**任务说明:** 将下列全部材料逐行转换为编号列表，并略去其中的空行。

**原始材料:**
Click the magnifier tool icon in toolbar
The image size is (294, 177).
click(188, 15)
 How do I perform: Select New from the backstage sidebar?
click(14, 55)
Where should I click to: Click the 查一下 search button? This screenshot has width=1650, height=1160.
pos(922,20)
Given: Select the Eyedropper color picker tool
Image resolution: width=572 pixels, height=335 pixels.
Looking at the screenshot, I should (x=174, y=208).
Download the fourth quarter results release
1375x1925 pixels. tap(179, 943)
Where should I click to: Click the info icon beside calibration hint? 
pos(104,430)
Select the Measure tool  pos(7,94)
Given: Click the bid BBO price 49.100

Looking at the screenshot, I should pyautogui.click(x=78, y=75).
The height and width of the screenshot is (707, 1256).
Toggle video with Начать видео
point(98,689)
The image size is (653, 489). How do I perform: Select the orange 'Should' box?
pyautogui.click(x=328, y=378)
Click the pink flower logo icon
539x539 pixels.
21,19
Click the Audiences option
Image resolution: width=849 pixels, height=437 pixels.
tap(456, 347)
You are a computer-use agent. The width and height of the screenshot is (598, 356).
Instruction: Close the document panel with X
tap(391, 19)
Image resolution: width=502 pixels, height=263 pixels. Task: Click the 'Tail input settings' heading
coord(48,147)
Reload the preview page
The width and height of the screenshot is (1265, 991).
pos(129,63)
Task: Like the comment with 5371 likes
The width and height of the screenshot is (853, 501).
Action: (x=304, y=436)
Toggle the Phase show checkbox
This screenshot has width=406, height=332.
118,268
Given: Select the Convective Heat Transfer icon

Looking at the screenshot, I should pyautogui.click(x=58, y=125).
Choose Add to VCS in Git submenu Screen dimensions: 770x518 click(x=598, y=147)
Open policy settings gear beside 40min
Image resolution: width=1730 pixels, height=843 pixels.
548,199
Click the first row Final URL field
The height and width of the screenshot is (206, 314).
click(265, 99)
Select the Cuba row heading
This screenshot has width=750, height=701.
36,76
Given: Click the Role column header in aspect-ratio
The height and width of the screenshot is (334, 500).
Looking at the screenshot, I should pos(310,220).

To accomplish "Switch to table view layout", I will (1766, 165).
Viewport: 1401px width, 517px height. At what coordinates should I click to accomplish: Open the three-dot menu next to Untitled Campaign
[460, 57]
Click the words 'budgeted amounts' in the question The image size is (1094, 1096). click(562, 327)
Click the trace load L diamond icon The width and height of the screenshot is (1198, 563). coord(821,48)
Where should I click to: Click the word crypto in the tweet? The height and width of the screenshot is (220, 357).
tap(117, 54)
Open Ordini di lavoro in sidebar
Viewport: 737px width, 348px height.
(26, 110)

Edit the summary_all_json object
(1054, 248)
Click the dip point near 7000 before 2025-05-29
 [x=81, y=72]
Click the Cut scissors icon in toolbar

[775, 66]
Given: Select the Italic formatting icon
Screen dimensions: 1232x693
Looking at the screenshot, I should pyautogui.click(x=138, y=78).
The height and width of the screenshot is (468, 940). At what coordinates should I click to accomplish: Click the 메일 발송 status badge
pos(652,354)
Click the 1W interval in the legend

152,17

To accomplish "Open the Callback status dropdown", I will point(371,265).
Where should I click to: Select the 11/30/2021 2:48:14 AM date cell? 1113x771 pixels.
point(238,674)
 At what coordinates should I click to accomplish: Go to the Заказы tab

**任务答复:**
1. Click the magnifier tool icon in toolbar
2. The image size is (294, 177).
3. click(188, 15)
4.  How do I perform: Select New from the backstage sidebar?
5. click(14, 55)
6. Where should I click to: Click the 查一下 search button? This screenshot has width=1650, height=1160.
7. pos(922,20)
8. Given: Select the Eyedropper color picker tool
9. Image resolution: width=572 pixels, height=335 pixels.
10. Looking at the screenshot, I should (x=174, y=208).
11. Download the fourth quarter results release
12. 1375x1925 pixels. tap(179, 943)
13. Where should I click to: Click the info icon beside calibration hint? 
14. pos(104,430)
15. Select the Measure tool  pos(7,94)
16. Given: Click the bid BBO price 49.100
17. Looking at the screenshot, I should pyautogui.click(x=78, y=75).
18. The height and width of the screenshot is (707, 1256).
19. Toggle video with Начать видео
20. point(98,689)
21. The image size is (653, 489). How do I perform: Select the orange 'Should' box?
22. pyautogui.click(x=328, y=378)
23. Click the pink flower logo icon
24. 539x539 pixels.
25. 21,19
26. Click the Audiences option
27. Image resolution: width=849 pixels, height=437 pixels.
28. tap(456, 347)
29. You are a computer-use agent. The width and height of the screenshot is (598, 356).
30. Instruction: Close the document panel with X
31. tap(391, 19)
32. Image resolution: width=502 pixels, height=263 pixels. Task: Click the 'Tail input settings' heading
33. coord(48,147)
34. Reload the preview page
35. The width and height of the screenshot is (1265, 991).
36. pos(129,63)
37. Task: Like the comment with 5371 likes
38. The width and height of the screenshot is (853, 501).
39. Action: (x=304, y=436)
40. Toggle the Phase show checkbox
41. This screenshot has width=406, height=332.
42. 118,268
43. Given: Select the Convective Heat Transfer icon
44. Looking at the screenshot, I should pyautogui.click(x=58, y=125).
45. Choose Add to VCS in Git submenu Screen dimensions: 770x518 click(x=598, y=147)
46. Open policy settings gear beside 40min
47. Image resolution: width=1730 pixels, height=843 pixels.
48. 548,199
49. Click the first row Final URL field
50. The height and width of the screenshot is (206, 314).
51. click(265, 99)
52. Select the Cuba row heading
53. This screenshot has width=750, height=701.
54. 36,76
55. Given: Click the Role column header in aspect-ratio
56. The height and width of the screenshot is (334, 500).
57. Looking at the screenshot, I should pos(310,220).
58. To accomplish "Switch to table view layout", I will (1766, 165).
59. Viewport: 1401px width, 517px height. At what coordinates should I click to accomplish: Open the three-dot menu next to Untitled Campaign
60. [460, 57]
61. Click the words 'budgeted amounts' in the question The image size is (1094, 1096). click(562, 327)
62. Click the trace load L diamond icon The width and height of the screenshot is (1198, 563). coord(821,48)
63. Where should I click to: Click the word crypto in the tweet? The height and width of the screenshot is (220, 357).
64. tap(117, 54)
65. Open Ordini di lavoro in sidebar
66. Viewport: 737px width, 348px height.
67. (26, 110)
68. Edit the summary_all_json object
69. (1054, 248)
70. Click the dip point near 7000 before 2025-05-29
71.  [x=81, y=72]
72. Click the Cut scissors icon in toolbar
73. [775, 66]
74. Given: Select the Italic formatting icon
75. Screen dimensions: 1232x693
76. Looking at the screenshot, I should pyautogui.click(x=138, y=78).
77. The height and width of the screenshot is (468, 940). At what coordinates should I click to accomplish: Click the 메일 발송 status badge
78. pos(652,354)
79. Click the 1W interval in the legend
80. 152,17
81. To accomplish "Open the Callback status dropdown", I will point(371,265).
82. Where should I click to: Select the 11/30/2021 2:48:14 AM date cell? 1113x771 pixels.
83. point(238,674)
84.  At what coordinates should I click to accomplish: Go to the Заказы tab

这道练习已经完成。